Antonio Rodríguez Blanco, presbítero cooperador

El primero de los mártires del grupo de Pozoblanco, es, como ya se ha dicho, el sacerdote y arcipreste don Antonio Rodríguez Blanco, nacido en Pedroche, Córdoba, el 26 de marzo de 1877. Sus padres le proporcionaron una cuidada educación cristiana desde la infancia, que continuó cuando, finalizados los estudios primarios, le enviaron a estudiar al colegio salesiano de Utrera, Sevilla. A su regreso de Utrera, con 15 años, solicitó ingresar en el seminario cordobés de San Pelagio. Alternó los estudios eclesiásticos con los civiles en las universidades de Sevilla y Granada, y, durante un año, fue también maestro de primera enseñanza en el colegio salesiano de Utrera. Recibió el presbiterado en 1901.

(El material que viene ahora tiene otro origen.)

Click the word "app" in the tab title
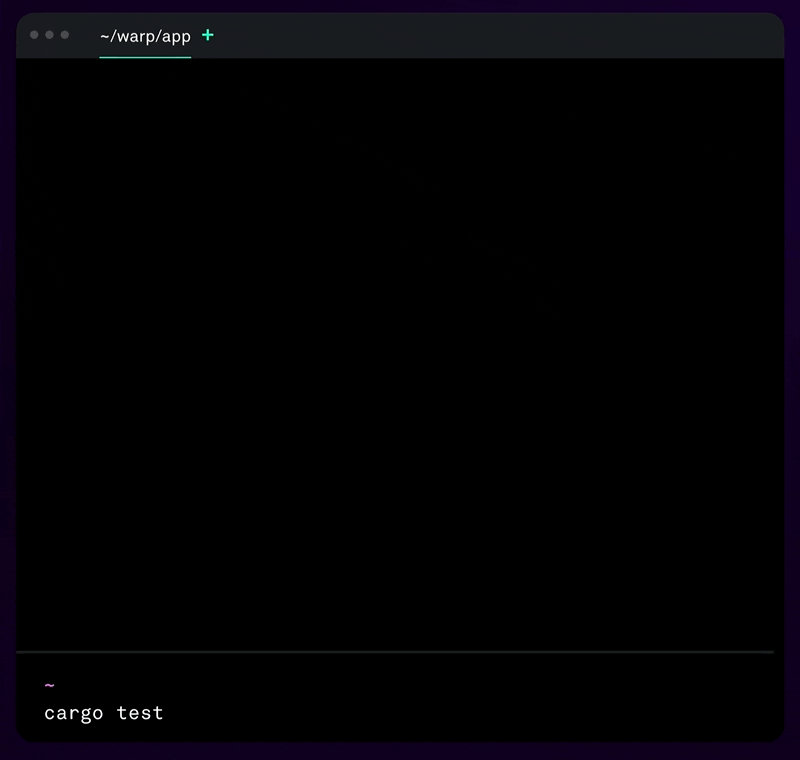This screenshot has height=760, width=800. (x=175, y=36)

Recién ordenado fue nombrado capellán de las Hermanitas de los Ancianos Desamparados, de Córdoba, mientras ejercía como profesor del seminario diocesano. Obtenida en 1902 la licenciatura en Teología, pasó a su pueblo natal donde ejerció de confesor extraordinario de las religiosas Concepcionistas, hasta que, poco después, fue nombrado cura ecónomo de la parroquia del Salvador, de Pedroche, cargo que desempeñó hasta 1903 en que volvió al seminario como profesor. En 1905, fue destinado como cura ecónomo a la parroquia de Santa Catalina de Pozoblanco, y, cinco años después, previas oposiciones, pasó a ser cura propio de la misma iglesia.

Don Antonio Rodríguez, que no estaba entre las personas comprometidas con la defensa de Pozoblanco para el ejército sublevado, a las que se les proporcionaron dos trenes para salir del pueblo, “fue detenido por los milicianos en la mañana del día siguiente a la rendición de Pozoblanco, el 16 de agosto, en casa de sus primas, sobrinas del obispo Pozuelo. Allí estaba vestido de seglar en contra de su voluntad. Reclamó la sotana para ponérsela, pero los milicianos no se lo consintieron. A sus sobrinas, que se habían venido desde Pedroche a refugiarse en casa de su tío, en Pozoblanco y que, al ser detenido le dijeron: “Por Dios, tío, que no te maten, que no tenemos más que a usted”, les respondió: “Desde el cielo os podré ayudar más”.

En el camino hacia el cementerio se encontró con una niña que le besó la mano y también con un monaguillo de la parroquia que le abrazó. Durante el trayecto fue maltratado e injuriado por los milicianos. Al llegar al cementerio suplicó que le dejaran orar un momento. Se recogió, pues, unos instantes y después pronunció estas palabras: “Estoy a vuestra disposición. Que Dios os perdone como yo os perdono”. Se ofreció a los verdugos, pidiéndoles que lo dejaran morir abrazado a la cruz que preside en el centro del cementerio”.